Follow Us on Twitter

Over 1,500 mourners attend James Gandolfini funeral

James Gandolfini

Story by Jack Foley

MORE than 1,500 mourners, including many of his former Sopranos cast members, attended the funeral of James Gandolfini in New York on Thursday, June 27, 2013.

Held at The Cathedral Church of Saint John the Divine in Morningside Heights, the service offered friends, family and former colleagues the chance to say farewell to the actor and to remember his professional and personal achievements with fondness and tears.

The 51-year-old star died suddenly while on holiday in Italy on June 19 after suffering a heart attack, leaving his wife, Deborah Lin Gandolfini, and his children, Michael, 13, and nine-month-old daughter Liliana.

The packed congregation included a number of well known faces, many of whom starred with him in The Sopranos, including Steve Buscemi, Lorraine Bracco, Edie Falco, Aida Turturro, Tony Sirico and Vincent Curatola.

Dustin Hoffman, John Turturro, Hope Davis, Marcia Gay Harden and Julianna Margulies were also among the attendees.

David Chase, who created the show that turned Gandolfini into a household name and one of the most revered actors of his generation, was among the speakers.

Remembering his friend in the form of a letter to the actor, in the present tense, he credited him with bringing the traits of a sad boy, “amazed and confused,” to the iconic role of Tony Soprano.

“You could see it in your eyes. That’s why you were a great actor.”

The writer went on to recall how Gandolfini once told him: “You know what I want to be? A man. That’s all. I want to be a man.” Adding that he marvelled upon hearing that, since the actor represented a man so many others wanted to be.

The Very Reverend Dr. James A. Kowalski, who officiated the ceremony, also recalled being a fan of The Sopranos, even though this admission had previously surprised members of the congregation given its violent content.

But he noted: “If the violent gangster could get me to think about family and conflict, then maybe there is this thing called hope.”

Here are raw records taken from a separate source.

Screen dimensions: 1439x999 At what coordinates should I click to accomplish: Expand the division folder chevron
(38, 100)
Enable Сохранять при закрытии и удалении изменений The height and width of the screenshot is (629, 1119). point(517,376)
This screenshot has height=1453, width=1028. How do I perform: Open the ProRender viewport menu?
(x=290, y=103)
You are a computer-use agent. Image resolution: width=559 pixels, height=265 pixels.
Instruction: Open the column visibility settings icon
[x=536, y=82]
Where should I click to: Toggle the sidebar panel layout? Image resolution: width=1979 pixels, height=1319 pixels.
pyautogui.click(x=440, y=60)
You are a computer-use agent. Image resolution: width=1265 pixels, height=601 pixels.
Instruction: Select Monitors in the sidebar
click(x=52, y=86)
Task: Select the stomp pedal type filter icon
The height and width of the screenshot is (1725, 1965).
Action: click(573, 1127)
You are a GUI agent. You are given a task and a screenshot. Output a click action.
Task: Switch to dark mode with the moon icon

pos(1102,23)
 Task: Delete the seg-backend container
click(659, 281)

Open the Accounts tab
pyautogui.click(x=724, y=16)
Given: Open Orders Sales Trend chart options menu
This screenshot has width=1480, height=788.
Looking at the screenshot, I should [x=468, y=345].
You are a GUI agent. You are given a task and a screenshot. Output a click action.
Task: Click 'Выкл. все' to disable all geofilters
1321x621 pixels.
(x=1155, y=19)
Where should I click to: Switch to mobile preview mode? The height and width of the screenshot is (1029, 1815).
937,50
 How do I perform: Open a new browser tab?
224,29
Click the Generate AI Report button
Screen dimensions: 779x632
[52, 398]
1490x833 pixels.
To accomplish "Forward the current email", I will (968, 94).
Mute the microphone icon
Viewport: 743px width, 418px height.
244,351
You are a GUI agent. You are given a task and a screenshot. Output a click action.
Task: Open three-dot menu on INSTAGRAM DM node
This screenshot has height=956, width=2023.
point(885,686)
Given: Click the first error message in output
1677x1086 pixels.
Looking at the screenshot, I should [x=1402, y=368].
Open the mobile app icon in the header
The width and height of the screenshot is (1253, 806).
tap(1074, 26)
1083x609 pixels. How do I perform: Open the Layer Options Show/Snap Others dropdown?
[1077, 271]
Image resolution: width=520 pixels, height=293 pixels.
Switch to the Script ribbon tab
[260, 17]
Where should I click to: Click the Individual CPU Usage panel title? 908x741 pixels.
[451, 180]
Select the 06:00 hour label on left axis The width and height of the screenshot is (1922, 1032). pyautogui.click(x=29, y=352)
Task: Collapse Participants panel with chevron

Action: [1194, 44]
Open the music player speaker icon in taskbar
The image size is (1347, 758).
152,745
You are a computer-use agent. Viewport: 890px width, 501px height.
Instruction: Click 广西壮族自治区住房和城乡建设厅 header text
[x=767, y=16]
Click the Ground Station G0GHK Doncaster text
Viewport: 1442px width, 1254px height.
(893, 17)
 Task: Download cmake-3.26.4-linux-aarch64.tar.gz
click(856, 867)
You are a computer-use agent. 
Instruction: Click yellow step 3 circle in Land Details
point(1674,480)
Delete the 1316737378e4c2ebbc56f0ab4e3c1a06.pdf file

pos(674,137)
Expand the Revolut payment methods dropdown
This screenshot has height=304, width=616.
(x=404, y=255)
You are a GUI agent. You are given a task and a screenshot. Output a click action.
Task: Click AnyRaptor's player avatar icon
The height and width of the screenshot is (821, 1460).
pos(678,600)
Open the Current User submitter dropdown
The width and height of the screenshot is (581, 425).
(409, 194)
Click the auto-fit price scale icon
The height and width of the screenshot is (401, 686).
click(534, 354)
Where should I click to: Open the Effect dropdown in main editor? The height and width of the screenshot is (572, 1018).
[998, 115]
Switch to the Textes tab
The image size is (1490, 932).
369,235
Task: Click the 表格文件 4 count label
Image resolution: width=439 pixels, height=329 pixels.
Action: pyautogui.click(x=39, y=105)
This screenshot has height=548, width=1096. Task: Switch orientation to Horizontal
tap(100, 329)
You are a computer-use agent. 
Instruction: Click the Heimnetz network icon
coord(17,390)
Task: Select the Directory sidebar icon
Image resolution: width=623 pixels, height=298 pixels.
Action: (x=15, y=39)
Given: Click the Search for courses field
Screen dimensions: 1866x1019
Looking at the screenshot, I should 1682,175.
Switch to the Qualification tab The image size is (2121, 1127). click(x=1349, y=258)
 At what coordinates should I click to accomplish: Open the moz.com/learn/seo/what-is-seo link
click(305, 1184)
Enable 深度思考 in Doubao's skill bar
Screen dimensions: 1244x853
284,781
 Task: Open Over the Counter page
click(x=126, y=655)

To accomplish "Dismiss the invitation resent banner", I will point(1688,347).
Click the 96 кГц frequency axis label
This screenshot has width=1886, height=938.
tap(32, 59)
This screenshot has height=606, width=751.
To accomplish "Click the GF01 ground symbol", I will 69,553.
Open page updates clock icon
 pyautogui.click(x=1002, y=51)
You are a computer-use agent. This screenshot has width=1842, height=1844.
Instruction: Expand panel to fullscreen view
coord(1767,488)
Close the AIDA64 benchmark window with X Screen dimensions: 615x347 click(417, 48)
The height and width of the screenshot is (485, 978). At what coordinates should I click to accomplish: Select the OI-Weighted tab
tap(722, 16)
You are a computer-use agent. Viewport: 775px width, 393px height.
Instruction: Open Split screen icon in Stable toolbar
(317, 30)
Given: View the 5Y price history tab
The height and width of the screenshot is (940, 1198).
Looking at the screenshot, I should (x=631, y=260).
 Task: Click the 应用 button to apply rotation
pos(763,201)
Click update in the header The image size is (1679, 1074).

Deborah Lin Gandolfini paid tribute to her husband’s kindness and said that even though his funeral had attracted a church filled with famous people, “ironically, he was very private”.

But she added that he had a generous nature and kind heart, saying: “People mattered to him. He was always secretly helping someone.”

The funeral took place a day after a private family wake was held in New Jersey on Wednesday.

Broadway theatres later paid tribute to the actor, who was nominated for a Tony Award in 2009 for his role in God of Carnage, by dimming their lights.